Hey Bret, I hear what you are saying. Yes, the infrastructure and application communities are separate. Yes OpenStack != "Open Stack".

But the wider communities; the customer communities and the developer communities are going to be in that overlap between both infrastructure and application.

And we both know that once your brand goes through 'the wash' of the media it's going to be munged into "Open Stack" as much as "OpenStack".

Sure everything has some kind of name collision but that's just indicates why more deeper investigation is required to ensure such collisions occur between two very different usages. It is disappointing in this instance that didn't occur.

(I'm guessing/assuming you are a RS employee...) you also haven't touched on the concern that RS is asserting a TradeMark on "OpenStack" which brings some concern into the existing publicity for the Open Stack concept.

Preamble: thanks for the software, looks awesome.

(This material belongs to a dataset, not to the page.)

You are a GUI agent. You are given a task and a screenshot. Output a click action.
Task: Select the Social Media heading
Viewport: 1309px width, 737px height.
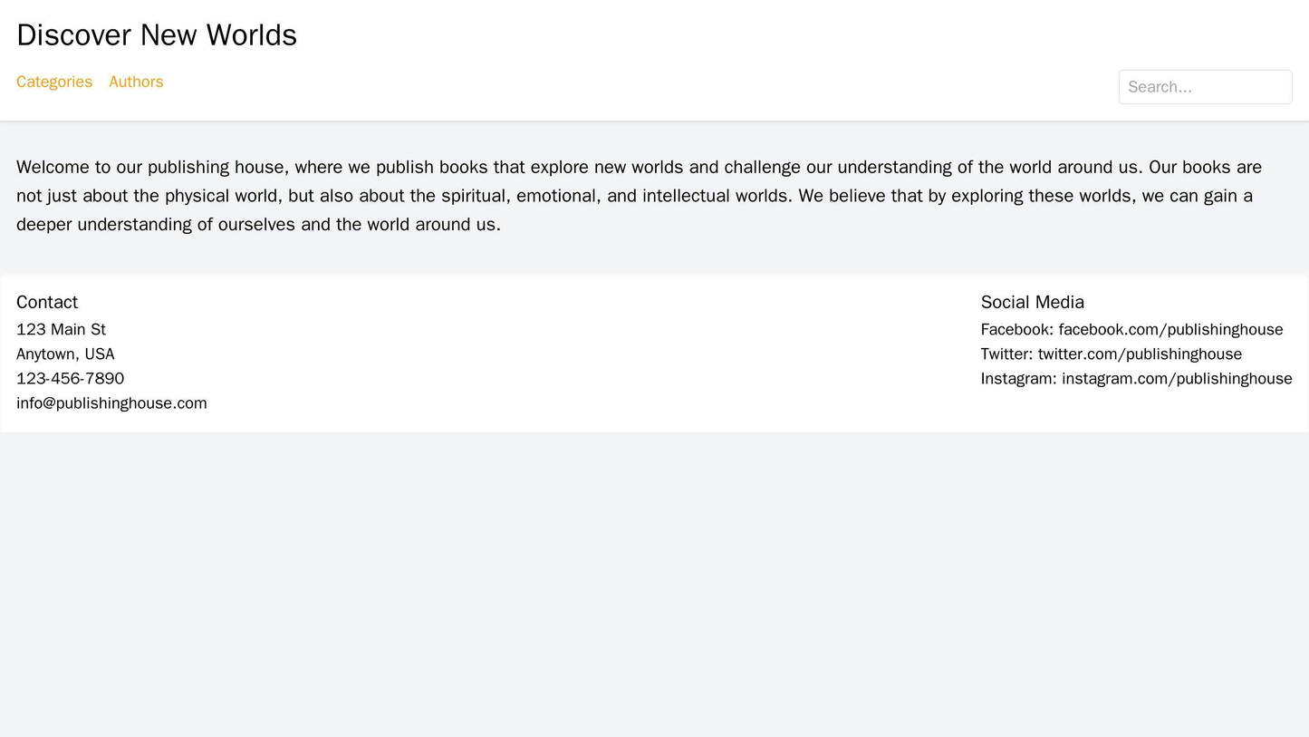pos(1032,302)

The problem is that the domains are very close. There's a lot of modern web apps are cloud based and use the open stack (I recall Mike Malone and Joe Stump doing a great talk at PyCon about these topics using that exact term). This makes searching really really annoying.

How about OpenSkies?

OpenSkies is an airline
For some reason your distinction of OpenStack vs Open Stack reminds me of the attempted trademarking of a smiley face by describing it as two dots and a half circle contained by a larger circle.